Todd Solondz ne s’est finalement jamais remis d’Happiness. Nous non plus d’ailleurs. Après ce joyau noir (très noir) qui fut son deuxième film, Solondz eut bien du mal à livrer une œuvre aussi aboutie, aussi insolente, qui ravissait par tant d’humour acerbe et désespéré, et même en tentant de bricoler une suite (**Life during wartime*) moins incisive que son modèle. Le teckel ne signe pas non plus le retour attendu d’un Solondz à la bile retrouvée (malgré ce long travelling sur du vomi de chien ou cette risible tentative d’attentat contre une université de cinéma), mais creuse davantage l’entaille (profonde) de son cinéma rongé toujours des mêmes sujets et des mêmes rengaines, des mêmes dérèglements.
Un peu comme un Woody Allen en plus méchant, en plus fielleux, et dont il serait le fils caché, mal aimé, abandonné dans une banlieue du New Jersey. Du mal-être à l’absurdité de l’existence, de la maladie à la solitude, Solondz traque (ressasse) une fois de plus les névroses cachées de nos vies tranquilles par le biais d’un teckel passant de maître en maître, maillon à poil ras entre personnages désabusés et/ou fantomatiques empêtrés dans les petits tracas de leur petite existence.
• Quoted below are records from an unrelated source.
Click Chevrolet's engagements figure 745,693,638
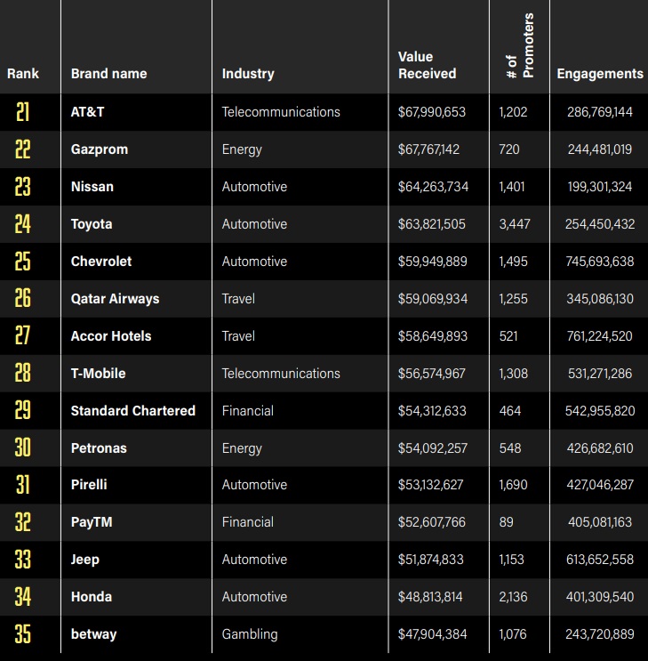This screenshot has height=661, width=648. [x=600, y=262]
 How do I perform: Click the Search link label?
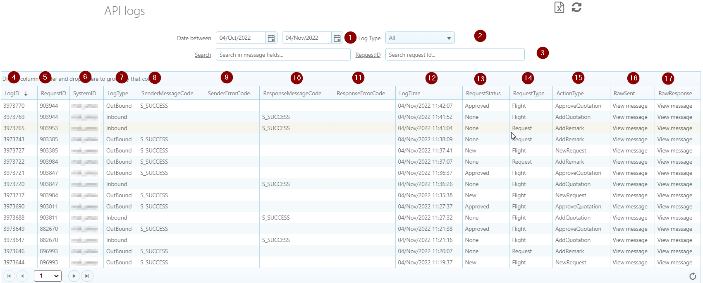[203, 55]

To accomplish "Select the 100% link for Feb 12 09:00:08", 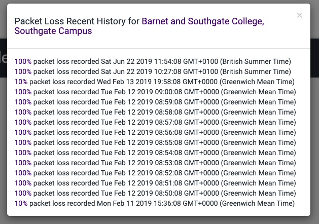I will pos(23,92).
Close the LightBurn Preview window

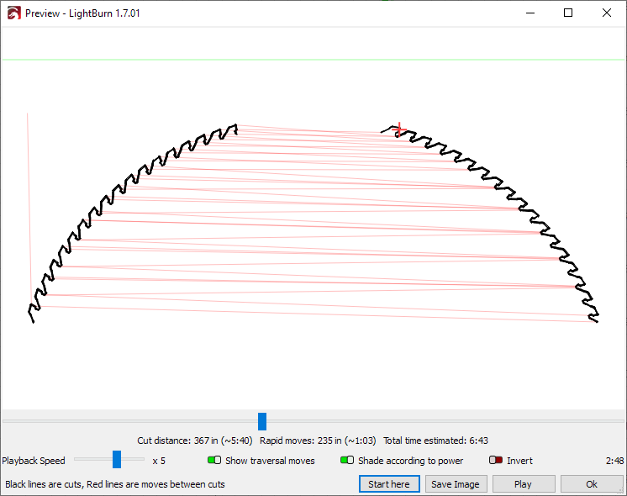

Solondz use à nouveau de subterfuge dans la construction de son scénario pour donner l’illusion de mouvement, d’inventivité, mais très vite rattrapée par l’indolence de sa mise en scène, subterfuge qui, au fil des années, a souvent varié dans ses formes : film en deux parties (Storytelling), sequel (Life during wartime), différents acteurs pour un même rôle (Palindromes) ou, comme ici, enchaînement (mou) de sketchs.
En quatre segments suivant l’âge de chaque protagoniste (d’un tout jeune garçon rescapé d’un cancer à une vieille dame en déambulateur), Le teckel paraît cristalliser les limites du style Solondz qui, on le sent, a bien du mal à se renouveler malgré les différentes thématiques et tonalités de chacune des parties. C’est dans les dernières minutes que le réalisateur retrouve un sursaut de pur cynisme en n’épargnant pas (mais vraiment pas) son toutou de héros. On pourra soit s’offusquer de la chose, soit rire devant tant d’affront qui résumerait le cinéma de Solondz aujourd’hui, en boucle, plus apaisé si on veut, mais qui sait mordre encore.